When the user completes the configuration of the model, we can choose to connect "Save as Trained Model" node and run , the model can run, and the running time is calculated at the top right of the edit area. You can also directly click the "run all" above the edit area to run the experimental model you set.

After the operation is successful, the output of the box will be output. Click the contraction icon to check the node state and display the node successfully, as shown in the following figure.

ML138

If the operation fails, the node will prompt failure. The mouse can suspend the node to see the cause of failure, as shown in the following figure.

ML139

❖Result

After the successful operation of the Association Rule model, the result of the experimental model can be viewed through the "result display" page on the right side.

•Association Rule

ML140

[Choose item] one of the item names contained in the fields in the database.

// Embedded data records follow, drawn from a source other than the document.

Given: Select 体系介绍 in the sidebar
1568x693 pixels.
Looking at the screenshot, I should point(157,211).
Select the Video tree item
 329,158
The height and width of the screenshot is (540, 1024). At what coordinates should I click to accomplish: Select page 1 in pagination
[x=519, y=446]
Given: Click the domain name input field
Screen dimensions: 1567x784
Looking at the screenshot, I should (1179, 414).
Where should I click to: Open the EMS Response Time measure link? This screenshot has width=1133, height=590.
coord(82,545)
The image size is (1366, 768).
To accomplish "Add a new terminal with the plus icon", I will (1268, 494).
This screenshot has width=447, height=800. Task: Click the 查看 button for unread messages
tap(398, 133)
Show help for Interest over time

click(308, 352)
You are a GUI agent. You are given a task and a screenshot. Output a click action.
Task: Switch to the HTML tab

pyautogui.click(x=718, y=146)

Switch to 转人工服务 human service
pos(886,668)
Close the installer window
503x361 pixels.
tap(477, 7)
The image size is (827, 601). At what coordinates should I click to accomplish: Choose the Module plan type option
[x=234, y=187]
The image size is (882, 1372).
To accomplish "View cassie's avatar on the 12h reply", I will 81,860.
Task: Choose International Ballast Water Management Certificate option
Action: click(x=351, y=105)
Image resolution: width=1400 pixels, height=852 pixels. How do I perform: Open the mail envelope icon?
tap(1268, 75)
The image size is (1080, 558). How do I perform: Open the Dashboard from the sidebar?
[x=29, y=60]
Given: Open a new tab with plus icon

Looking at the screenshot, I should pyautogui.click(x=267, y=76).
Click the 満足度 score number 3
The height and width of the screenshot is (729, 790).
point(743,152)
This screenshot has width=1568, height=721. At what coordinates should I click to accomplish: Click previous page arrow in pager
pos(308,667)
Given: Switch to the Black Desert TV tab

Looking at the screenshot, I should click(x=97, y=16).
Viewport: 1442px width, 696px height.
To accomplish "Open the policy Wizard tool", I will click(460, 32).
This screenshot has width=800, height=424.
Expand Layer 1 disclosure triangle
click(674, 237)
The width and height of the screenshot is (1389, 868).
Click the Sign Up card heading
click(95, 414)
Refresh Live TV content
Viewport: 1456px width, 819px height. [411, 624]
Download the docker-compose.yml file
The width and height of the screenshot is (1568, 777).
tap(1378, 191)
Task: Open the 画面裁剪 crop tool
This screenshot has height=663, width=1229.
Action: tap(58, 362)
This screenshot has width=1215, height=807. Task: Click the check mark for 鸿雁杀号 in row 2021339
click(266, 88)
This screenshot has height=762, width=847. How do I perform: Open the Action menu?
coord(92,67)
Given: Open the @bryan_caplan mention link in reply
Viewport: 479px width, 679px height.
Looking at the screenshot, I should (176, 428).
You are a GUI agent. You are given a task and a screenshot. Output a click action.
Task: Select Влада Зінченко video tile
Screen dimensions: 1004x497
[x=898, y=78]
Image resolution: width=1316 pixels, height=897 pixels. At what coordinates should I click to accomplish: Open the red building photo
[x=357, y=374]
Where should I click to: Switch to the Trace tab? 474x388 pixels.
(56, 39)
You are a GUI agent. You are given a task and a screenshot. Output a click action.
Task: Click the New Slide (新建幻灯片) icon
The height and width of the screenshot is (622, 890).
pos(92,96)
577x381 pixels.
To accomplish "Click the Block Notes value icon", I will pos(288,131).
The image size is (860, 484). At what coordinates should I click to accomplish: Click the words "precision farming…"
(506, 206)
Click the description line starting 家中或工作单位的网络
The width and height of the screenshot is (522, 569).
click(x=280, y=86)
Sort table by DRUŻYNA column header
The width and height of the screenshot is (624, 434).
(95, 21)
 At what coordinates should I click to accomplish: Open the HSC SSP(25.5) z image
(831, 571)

[Left Hands] The set of leading items of the rule.

[Right Hands] The set of conclusion items of the rule.

[Support] The number of occurrences of the item set divided by the total number of records.

[Confidence] The number of occurrences of the item set {X,Y} at the same time accounts for the proportion of occurrences of the item set {X}.

[Lift] Independence of measure item set {X} and item set {Y}. The larger the value, the better the model.

❖Save as a data set

Data less than 100,000 can be saved as embedded data sets, and over 100,000 are not allowed to be saved as embedded data sets. Saved data sets can be viewed in the Create Data Sets module.

❖Export to database

Imports the node data into the table specified by the selected database.

❖Export PMML

When the model node has been trained , the corresponding PMML file will be generated. Users can choose to connect "Save as a PMML File" node then run it, and export the generated PMML file to the local area, and then use it for other platforms.

Note: Only K-Means clustering model of Apriori algorithm supports exporting PMML.

❖Association Rules node renaming

In the right-click menu of the Association Rules node, select "Rename" to rename the node.

❖Delete the Association Rules node

In the right-click menu of the Association Rules node, select "delete" or click the delete key on the keyboard to delete the node and the node's input and output connections.

❖Refresh the Association Rules node

In the right-click menu of the Association Rules node, select "Refresh" to update the synchronization data or parameter information.